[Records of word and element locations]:
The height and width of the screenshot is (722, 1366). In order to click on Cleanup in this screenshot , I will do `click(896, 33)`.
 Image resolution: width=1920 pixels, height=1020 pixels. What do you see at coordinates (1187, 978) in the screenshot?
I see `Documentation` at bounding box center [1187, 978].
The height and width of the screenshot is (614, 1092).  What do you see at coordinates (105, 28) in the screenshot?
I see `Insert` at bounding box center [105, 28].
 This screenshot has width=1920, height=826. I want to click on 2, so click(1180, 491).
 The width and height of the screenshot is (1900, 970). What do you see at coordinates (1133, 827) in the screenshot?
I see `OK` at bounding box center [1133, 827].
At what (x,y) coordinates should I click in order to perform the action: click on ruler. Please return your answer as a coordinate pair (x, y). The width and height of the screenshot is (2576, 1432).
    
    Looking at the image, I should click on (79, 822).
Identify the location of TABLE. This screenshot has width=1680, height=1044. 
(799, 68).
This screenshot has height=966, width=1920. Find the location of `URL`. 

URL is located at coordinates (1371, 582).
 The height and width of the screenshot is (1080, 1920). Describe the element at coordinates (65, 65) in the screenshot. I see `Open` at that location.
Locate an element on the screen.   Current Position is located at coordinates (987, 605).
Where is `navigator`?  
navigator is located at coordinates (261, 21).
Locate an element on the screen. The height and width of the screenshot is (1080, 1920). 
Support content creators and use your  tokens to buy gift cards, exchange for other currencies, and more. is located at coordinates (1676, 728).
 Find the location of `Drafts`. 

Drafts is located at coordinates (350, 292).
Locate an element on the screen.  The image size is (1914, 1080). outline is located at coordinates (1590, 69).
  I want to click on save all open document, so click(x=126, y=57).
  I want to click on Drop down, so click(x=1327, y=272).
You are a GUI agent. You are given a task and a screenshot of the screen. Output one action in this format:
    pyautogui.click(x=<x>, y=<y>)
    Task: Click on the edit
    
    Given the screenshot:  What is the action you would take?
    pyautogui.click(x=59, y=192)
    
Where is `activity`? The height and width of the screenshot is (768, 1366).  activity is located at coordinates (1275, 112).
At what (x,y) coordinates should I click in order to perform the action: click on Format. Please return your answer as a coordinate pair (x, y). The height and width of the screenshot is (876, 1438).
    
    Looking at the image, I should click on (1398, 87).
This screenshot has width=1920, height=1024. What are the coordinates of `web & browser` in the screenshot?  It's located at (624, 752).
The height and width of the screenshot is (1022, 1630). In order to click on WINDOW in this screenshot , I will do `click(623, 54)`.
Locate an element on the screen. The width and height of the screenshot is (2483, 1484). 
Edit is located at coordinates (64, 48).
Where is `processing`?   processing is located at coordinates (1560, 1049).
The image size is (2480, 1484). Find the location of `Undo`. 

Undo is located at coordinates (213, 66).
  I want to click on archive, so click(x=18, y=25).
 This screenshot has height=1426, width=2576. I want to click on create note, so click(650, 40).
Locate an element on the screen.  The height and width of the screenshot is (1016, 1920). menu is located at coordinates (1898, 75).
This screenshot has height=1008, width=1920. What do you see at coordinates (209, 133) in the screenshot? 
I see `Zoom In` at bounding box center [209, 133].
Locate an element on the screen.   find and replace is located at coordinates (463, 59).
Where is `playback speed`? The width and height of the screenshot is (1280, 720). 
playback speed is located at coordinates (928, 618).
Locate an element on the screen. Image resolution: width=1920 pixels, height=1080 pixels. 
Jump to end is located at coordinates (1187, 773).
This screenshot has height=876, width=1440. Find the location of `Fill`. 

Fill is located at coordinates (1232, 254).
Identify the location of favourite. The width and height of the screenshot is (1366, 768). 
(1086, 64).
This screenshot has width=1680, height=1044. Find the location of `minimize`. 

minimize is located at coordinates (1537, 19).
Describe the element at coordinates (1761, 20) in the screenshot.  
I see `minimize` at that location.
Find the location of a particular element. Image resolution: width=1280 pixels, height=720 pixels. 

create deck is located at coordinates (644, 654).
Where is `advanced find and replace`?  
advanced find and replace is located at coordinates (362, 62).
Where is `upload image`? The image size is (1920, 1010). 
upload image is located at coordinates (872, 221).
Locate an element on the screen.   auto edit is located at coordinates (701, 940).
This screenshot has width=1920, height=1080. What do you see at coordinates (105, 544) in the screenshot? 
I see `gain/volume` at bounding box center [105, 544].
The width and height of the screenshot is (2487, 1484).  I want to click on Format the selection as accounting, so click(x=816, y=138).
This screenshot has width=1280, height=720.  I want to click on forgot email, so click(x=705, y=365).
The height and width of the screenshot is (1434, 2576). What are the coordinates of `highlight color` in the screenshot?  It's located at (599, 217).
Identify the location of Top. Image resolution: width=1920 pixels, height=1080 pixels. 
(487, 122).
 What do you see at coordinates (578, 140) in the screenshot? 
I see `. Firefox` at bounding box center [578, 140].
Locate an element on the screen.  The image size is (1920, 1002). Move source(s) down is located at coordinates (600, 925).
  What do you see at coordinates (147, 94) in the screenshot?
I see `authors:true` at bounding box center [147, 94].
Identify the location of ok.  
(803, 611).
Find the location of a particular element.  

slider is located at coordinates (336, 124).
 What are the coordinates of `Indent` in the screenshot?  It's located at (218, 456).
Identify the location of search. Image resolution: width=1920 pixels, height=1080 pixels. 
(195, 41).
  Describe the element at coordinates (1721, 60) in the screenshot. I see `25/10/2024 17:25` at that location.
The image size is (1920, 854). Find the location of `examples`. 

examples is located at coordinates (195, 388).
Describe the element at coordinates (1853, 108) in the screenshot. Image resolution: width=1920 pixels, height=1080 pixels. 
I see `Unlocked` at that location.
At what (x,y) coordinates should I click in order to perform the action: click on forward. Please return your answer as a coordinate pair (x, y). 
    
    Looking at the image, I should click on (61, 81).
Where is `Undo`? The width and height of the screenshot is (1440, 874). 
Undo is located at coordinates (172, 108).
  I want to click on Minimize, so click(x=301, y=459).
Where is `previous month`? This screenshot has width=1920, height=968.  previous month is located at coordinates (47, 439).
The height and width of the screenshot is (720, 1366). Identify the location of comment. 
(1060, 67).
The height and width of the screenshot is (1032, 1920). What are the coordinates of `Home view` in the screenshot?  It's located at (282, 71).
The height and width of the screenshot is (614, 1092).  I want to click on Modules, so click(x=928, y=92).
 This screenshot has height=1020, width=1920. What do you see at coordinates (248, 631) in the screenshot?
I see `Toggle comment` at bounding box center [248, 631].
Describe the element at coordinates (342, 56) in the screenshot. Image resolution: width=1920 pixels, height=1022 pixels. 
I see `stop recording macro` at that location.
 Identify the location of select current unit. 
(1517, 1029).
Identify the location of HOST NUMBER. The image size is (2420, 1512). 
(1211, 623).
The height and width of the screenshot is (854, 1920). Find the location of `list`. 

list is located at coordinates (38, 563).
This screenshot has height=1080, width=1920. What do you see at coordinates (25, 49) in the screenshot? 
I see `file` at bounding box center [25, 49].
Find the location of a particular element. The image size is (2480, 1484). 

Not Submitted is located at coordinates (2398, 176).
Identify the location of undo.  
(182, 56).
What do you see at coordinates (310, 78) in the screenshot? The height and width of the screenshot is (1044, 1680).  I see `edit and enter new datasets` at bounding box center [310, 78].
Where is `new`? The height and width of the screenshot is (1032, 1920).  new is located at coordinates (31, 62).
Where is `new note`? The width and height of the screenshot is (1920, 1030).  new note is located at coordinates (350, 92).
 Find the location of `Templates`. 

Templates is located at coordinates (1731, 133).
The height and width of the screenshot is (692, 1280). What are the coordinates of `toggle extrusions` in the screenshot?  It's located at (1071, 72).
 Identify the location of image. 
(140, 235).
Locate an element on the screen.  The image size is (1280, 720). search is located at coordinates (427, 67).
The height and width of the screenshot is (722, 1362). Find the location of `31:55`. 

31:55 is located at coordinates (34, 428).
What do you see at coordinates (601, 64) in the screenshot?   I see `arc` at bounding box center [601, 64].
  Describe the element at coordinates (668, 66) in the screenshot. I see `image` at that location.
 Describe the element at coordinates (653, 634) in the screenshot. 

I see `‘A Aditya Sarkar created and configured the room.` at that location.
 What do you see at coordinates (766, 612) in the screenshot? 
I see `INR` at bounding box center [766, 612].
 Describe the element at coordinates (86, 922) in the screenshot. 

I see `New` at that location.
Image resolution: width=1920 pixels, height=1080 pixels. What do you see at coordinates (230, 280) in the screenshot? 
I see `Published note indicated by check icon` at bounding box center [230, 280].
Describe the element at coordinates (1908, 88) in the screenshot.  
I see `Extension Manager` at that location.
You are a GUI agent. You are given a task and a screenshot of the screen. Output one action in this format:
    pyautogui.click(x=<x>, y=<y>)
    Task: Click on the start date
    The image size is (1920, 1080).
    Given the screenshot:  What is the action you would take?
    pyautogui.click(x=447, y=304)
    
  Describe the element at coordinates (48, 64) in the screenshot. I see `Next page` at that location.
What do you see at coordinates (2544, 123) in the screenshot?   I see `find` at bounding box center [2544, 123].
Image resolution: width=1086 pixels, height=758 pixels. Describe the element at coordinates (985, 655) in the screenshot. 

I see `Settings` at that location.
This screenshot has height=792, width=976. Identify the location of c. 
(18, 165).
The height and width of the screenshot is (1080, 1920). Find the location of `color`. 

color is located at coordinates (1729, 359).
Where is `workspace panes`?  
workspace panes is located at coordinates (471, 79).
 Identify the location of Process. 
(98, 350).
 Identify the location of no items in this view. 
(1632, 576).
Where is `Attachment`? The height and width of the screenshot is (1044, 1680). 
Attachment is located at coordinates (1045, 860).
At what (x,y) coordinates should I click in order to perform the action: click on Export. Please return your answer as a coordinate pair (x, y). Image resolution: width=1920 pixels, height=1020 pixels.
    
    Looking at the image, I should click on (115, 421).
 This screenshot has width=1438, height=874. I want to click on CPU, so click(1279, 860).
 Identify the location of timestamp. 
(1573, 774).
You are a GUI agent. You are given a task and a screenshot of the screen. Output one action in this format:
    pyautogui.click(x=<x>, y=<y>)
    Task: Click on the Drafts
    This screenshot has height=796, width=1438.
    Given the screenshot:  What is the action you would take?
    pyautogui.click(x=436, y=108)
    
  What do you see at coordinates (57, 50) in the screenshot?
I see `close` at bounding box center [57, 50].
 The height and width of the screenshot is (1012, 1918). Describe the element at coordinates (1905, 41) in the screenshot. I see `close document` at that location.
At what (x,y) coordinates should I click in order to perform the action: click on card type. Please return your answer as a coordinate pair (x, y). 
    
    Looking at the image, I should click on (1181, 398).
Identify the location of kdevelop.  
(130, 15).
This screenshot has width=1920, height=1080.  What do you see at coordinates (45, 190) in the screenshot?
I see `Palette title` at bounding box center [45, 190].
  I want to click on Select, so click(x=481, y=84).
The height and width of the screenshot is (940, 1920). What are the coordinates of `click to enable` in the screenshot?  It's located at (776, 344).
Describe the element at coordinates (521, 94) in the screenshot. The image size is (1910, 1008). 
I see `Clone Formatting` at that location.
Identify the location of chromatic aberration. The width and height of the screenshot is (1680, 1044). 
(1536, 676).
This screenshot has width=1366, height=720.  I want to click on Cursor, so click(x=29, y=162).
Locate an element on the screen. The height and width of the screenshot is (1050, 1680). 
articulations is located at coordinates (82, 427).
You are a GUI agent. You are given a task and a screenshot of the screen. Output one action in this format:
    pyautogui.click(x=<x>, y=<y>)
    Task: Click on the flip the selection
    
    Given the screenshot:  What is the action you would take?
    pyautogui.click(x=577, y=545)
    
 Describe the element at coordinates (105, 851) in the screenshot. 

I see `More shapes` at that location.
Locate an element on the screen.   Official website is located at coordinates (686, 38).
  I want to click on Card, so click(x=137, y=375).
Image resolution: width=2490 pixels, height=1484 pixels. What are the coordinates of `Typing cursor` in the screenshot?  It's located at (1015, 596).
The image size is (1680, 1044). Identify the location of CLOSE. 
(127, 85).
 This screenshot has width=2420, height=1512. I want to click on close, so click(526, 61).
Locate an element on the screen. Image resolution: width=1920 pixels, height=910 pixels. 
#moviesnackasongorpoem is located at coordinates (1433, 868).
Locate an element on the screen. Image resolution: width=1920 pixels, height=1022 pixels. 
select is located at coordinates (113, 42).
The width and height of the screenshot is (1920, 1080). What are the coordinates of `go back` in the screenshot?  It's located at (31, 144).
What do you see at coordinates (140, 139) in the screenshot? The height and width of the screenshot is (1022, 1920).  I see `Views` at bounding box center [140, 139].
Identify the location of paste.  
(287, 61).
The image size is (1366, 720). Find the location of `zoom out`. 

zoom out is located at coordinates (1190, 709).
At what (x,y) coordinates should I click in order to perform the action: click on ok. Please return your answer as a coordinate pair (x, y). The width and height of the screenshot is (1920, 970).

[Your objective]: Format the lines from the start of the records up to and including the line with "Image resolution: width=1920 pixels, height=1020 pixels. What" as a JSON list of strings, one string per line, with blank lines left out.

[Solution to the problem]:
[
  "The height and width of the screenshot is (722, 1366). In order to click on Cleanup in this screenshot , I will do `click(896, 33)`.",
  " Image resolution: width=1920 pixels, height=1020 pixels. What do you see at coordinates (1187, 978) in the screenshot?"
]